Question

If two sides of a triangle are \( \sqrt{3} - 1 \) and \( \sqrt{3} + 1 \) units and their included angle is \( 60^\circ \), then the third side of the triangle is

• A. 15 units
• B. \( \sqrt{15} - 2 \) units
• C. \( \sqrt{15} + 2 \) units
• D. \( \sqrt{6} \) units

Hint:

Cosine rule is perfect for finding the third side when two sides and the included angle are known (SAS).

Answer 1

The Correct Option is D

Step 1: Concept
Use the Cosine Rule: $a^2 = b^2 + c^2 - 2bc \cos A$.

Step 2: Meaning
Let $b = \sqrt{3} - 1$, $c = \sqrt{3} + 1$, and $A = 60^\circ$.

Step 3: Analysis
$a^2 = (\sqrt{3}-1)^2 + (\sqrt{3}+1)^2 - 2(\sqrt{3}-1)(\sqrt{3}+1)\cos 60^\circ$. $a^2 = (3+1-2\sqrt{3}) + (3+1+2\sqrt{3}) - 2(3-1)(1/2)$. $a^2 = 8 - 2 = 6$.

Step 4: Conclusion
$a = \sqrt{6}$ units. Final Answer: (D)

• [DATA LINES]:
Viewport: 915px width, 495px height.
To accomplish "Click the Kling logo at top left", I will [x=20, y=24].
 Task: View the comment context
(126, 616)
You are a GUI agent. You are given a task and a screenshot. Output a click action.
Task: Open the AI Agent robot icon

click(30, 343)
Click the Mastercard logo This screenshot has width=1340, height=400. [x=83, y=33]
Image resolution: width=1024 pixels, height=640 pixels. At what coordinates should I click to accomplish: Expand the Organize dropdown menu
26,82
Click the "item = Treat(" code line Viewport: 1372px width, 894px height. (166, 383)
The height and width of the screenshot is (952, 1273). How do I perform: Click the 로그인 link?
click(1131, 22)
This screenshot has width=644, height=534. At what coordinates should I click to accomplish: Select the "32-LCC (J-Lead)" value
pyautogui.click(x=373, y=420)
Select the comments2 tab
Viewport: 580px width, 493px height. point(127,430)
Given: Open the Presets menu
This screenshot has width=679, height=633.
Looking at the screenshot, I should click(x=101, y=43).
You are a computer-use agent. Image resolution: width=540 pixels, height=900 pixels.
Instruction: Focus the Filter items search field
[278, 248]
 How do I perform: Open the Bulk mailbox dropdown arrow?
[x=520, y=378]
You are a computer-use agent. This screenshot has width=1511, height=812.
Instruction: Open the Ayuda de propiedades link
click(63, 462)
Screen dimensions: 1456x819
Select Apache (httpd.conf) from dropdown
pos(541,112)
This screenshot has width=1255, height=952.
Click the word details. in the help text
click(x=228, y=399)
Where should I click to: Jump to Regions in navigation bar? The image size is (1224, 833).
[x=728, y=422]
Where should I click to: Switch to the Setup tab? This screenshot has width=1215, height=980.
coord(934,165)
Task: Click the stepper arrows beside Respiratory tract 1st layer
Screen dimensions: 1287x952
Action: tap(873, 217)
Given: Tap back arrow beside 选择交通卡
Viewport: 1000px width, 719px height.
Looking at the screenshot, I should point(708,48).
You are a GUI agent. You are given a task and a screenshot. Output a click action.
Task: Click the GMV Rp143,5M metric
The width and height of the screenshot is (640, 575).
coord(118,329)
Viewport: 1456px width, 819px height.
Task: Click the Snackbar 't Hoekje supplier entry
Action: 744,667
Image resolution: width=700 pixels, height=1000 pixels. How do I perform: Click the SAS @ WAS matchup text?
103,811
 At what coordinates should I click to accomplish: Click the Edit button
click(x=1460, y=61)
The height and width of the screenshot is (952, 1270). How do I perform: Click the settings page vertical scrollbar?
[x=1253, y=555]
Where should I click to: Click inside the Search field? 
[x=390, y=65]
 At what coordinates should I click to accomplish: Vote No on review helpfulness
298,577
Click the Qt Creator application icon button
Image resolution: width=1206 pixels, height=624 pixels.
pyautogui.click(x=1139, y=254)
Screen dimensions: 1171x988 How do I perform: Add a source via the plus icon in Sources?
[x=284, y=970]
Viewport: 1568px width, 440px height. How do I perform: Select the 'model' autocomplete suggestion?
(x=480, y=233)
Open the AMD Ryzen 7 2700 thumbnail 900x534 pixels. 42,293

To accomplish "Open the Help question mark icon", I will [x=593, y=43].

• [YOUR GOAL]:
From the triangle problem, reproduce word for word the passage that begins at the words "The Correct Option" and stops after "and $A = 60^\circ$.".

• [COMPLETED EXERCISE]:
The Correct Option is D

Step 1: Concept
Use the Cosine Rule: $a^2 = b^2 + c^2 - 2bc \cos A$.

Step 2: Meaning
Let $b = \sqrt{3} - 1$, $c = \sqrt{3} + 1$, and $A = 60^\circ$.